When I was first a writer on the Wonderful World Wide Web (that’s what we called it way back then; it was a happier, less cynical time), I got all excited when I found out that our articles were going to be open to comments from readers. I may as well have been wearing a camo diaper, I was such a babe in the woods. I actually thought that I would be engaged in a lively, spirited exchange on issues, with suggestions and personal stories that would lead to a better understanding and possibly more follow-up stories.
Instead, what I got was this:
Yu suck
This is terible.
You don’t know anything. This was not what I was looking for.

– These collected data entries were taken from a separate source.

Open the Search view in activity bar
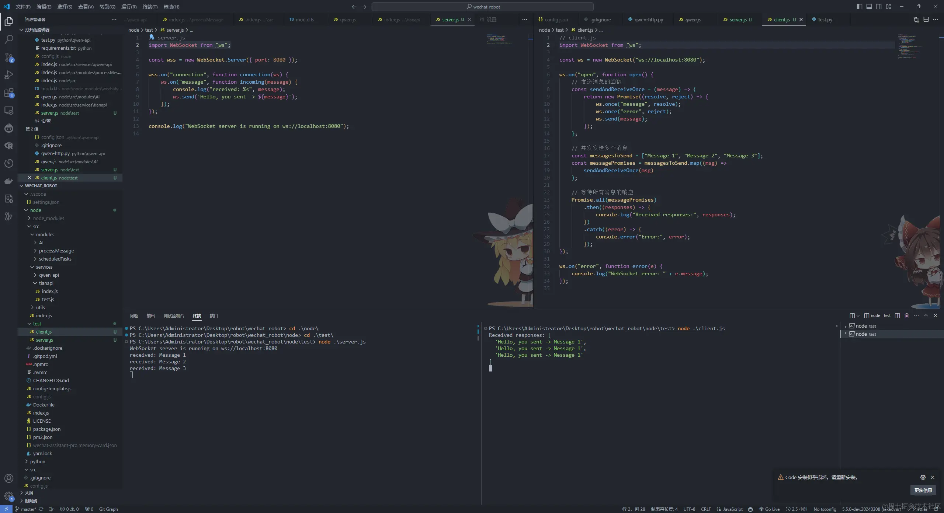Image resolution: width=944 pixels, height=513 pixels. [9, 39]
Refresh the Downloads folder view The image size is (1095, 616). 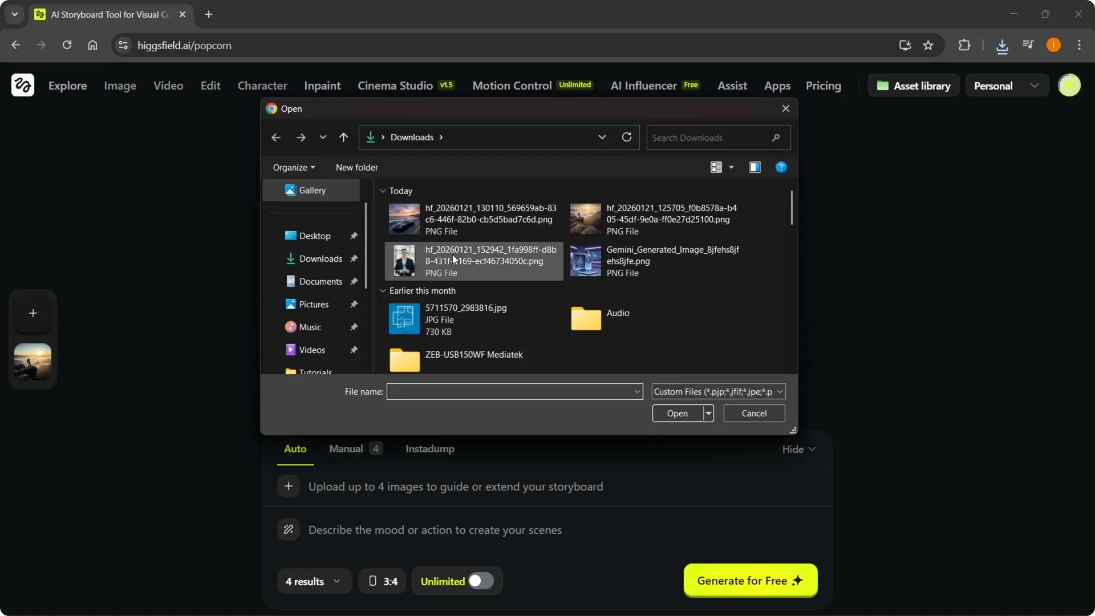pos(626,137)
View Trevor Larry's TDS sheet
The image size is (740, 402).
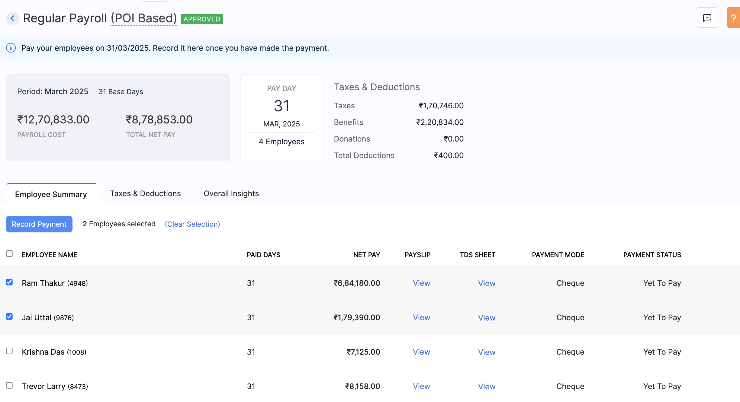pos(487,387)
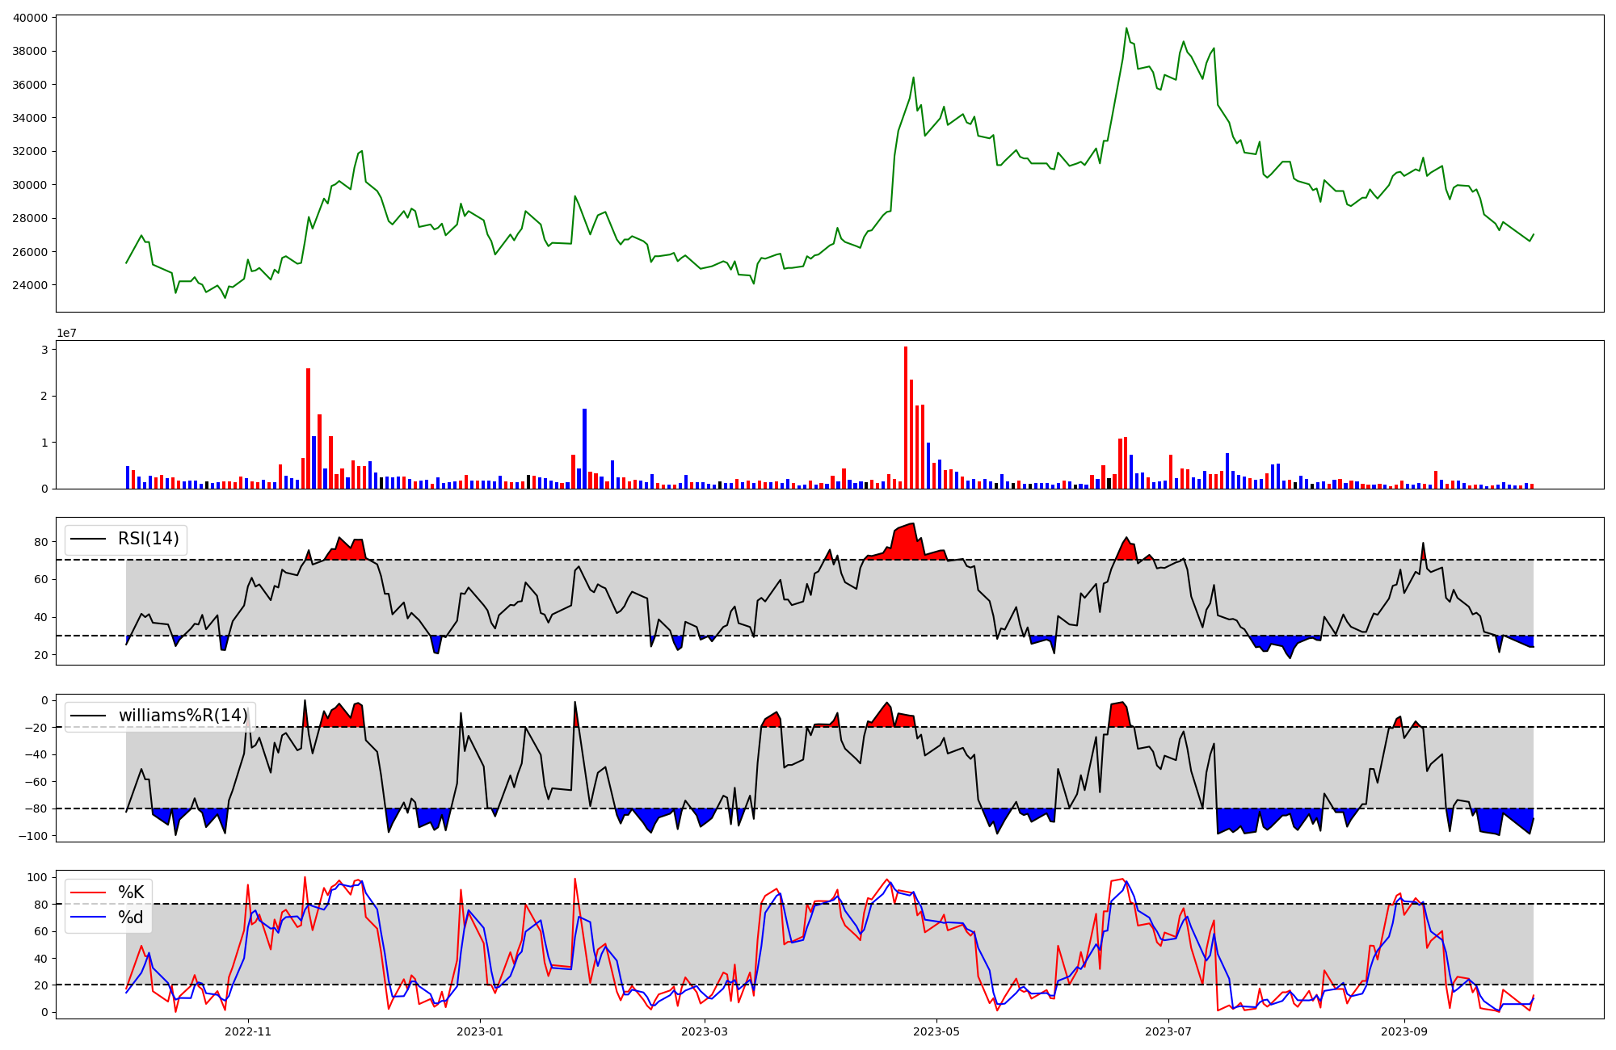1616x1050 pixels.
Task: Click the 3 tick on the volume axis
Action: 44,350
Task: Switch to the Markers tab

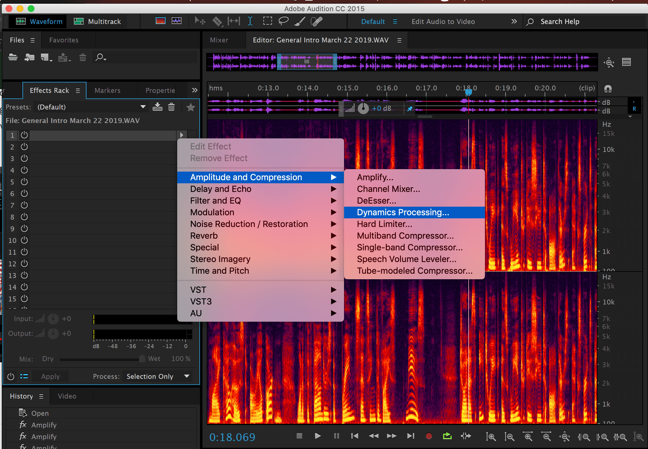Action: coord(107,90)
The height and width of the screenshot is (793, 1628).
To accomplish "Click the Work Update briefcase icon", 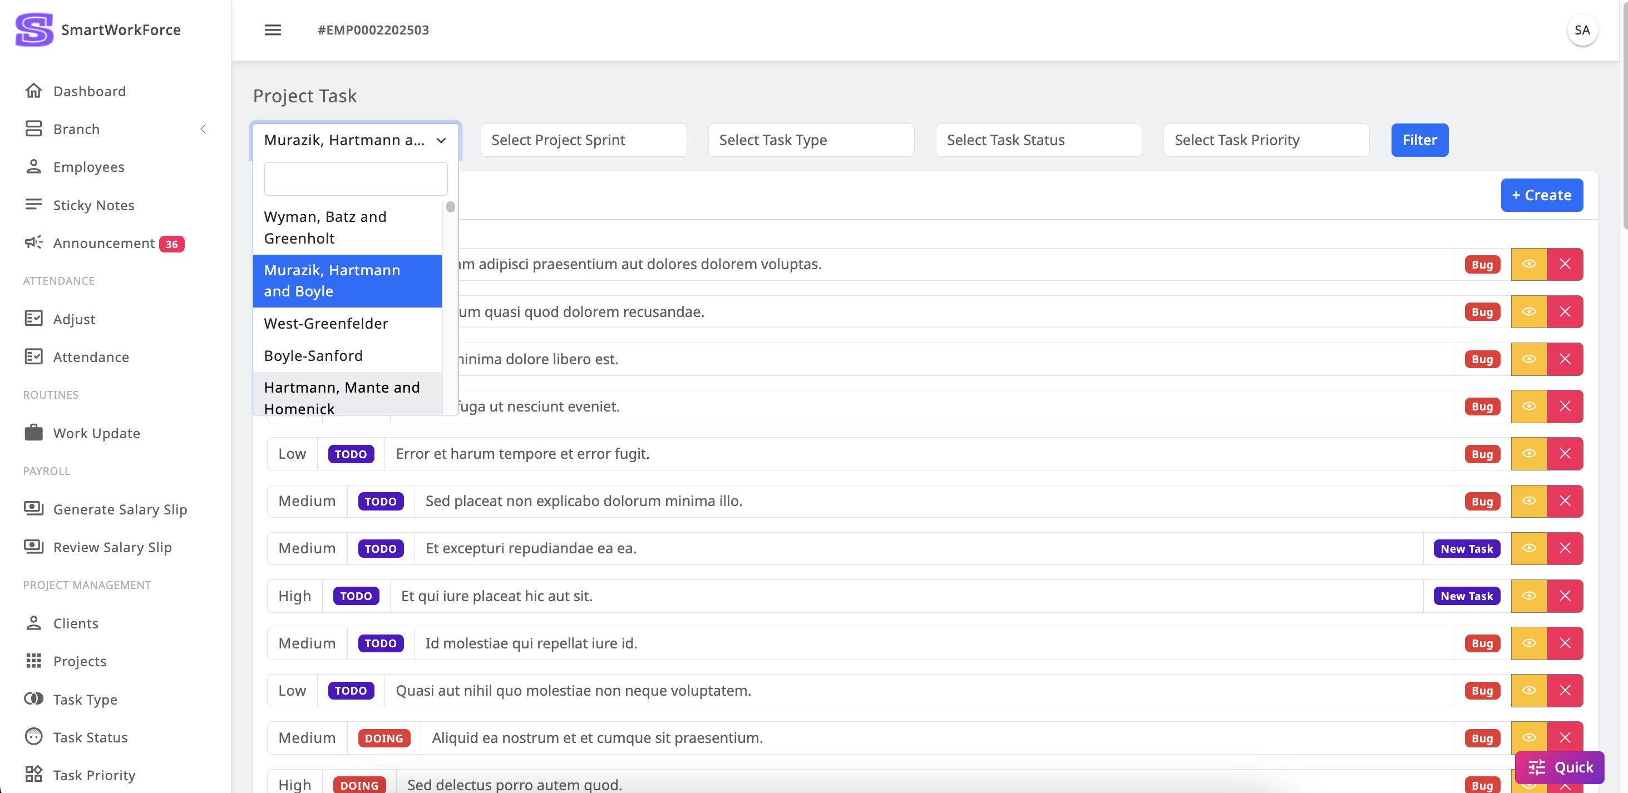I will (x=33, y=433).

You people are a bunch of morons. If you don’t like staying at home with your kids, get a job. How hard is that.
看看我的網站,我希望你會喜歡你所看到的
Supposing that the last one wasn’t some ancient Chinese curse, this is a pretty good sample of what I get in a typical week: For every four nasty-grams, I get one – well, maybe not-so-nasty-gram. Luckily, I am given the control to preview the comments and allow or disallow. I do a lot of disallowing.
I’m certainly not alone. There’s enough hate out there to go around to every single person who shows up on the Internet. At the bar of life, the haters can say “Set ‘em up, Joe! The next one’s on me!” because lashings are cheap and easy. You don’t even have to know how to spell or talk good and stuff.
Karen Sandstrom wrote a guest column in The Plain Dealer yesterday about the pain of sending her first-born child to college in Colorado. She was dealing with it by eating Peppermint Patties and other guilty pleasures. Really a sweet column. Innocuous enough? Think again. Within an hour, comments like this started showing up:
The daughter was (sic) probably couldn’t get away from this woman fast enough. Hundreds of thousands of students go away to college every year. People are sending their families and loved ones off to war and dangerous deployments. where the Amerian (sic) flag on their uniform is a bulls eye (sic) in the cross-hairs of a crazed militant insurgent. Seriously? And you worry about sending your kid off to a cushy safe college nestled in the Rocky Mountains? Get a life lady bury your head in a gallon of Ice cream. You need a reality check. (sic) (sic) (sic sic sicsic)
Another reader seemed to disagree about the safe part:
Luckily, your daughter is statistically more likely to flunk, develop a drug problem and put her tuition up her nose, or get knocked-up and leave college before she finishes. So she may be home with a pint of Haagen Daas before you know it. At just over $21,000 per semester for an out of state student living on campus, it’s fairly likely that her debt load at graduation will bring her back home to live for a decade or so. Buy a cat.
Do these people know how to party or what? Let’s talk about campus rape, too! And meningitis, low job placement, late-teen suicide, the fact that many mental illnesses strike at around age 20, and the possibility that we’ll all be dead from a nuclear bomb within four years anyway. That poor girl will be going to community college in no time, and the mom will be rethinking her writing career.
I don’t know who the people are who nasty up my Internet party every day, but I’m glad I don’t know any of them in my real life. I know they live all over the country but in which neighborhoods, exactly? I’d like the addresses so I can continue to avoid them like registered sex offenders.
When I was in The Wall Street Journal, there were some nasty comments tacked onto the end of the story. I stopped reading them when someone criticized my kitchen. (Call me fat and ugly, say I’m a loser, question my intelligence, whatever. But keep your negative vibe off my house.)
That’s why I was so glad to hear that Tina Fey had struck back. When she accepted her Golden Globe award for 30 Rock, she said, “If you ever start to feel too good about yourself they have this thing called the Internet and, um, you can find a lot of people there who don’t like you.” And then she told those people to suck it.
Let’s join her. Hey, Internet haters: Suck it. But I mean that in the nicest way.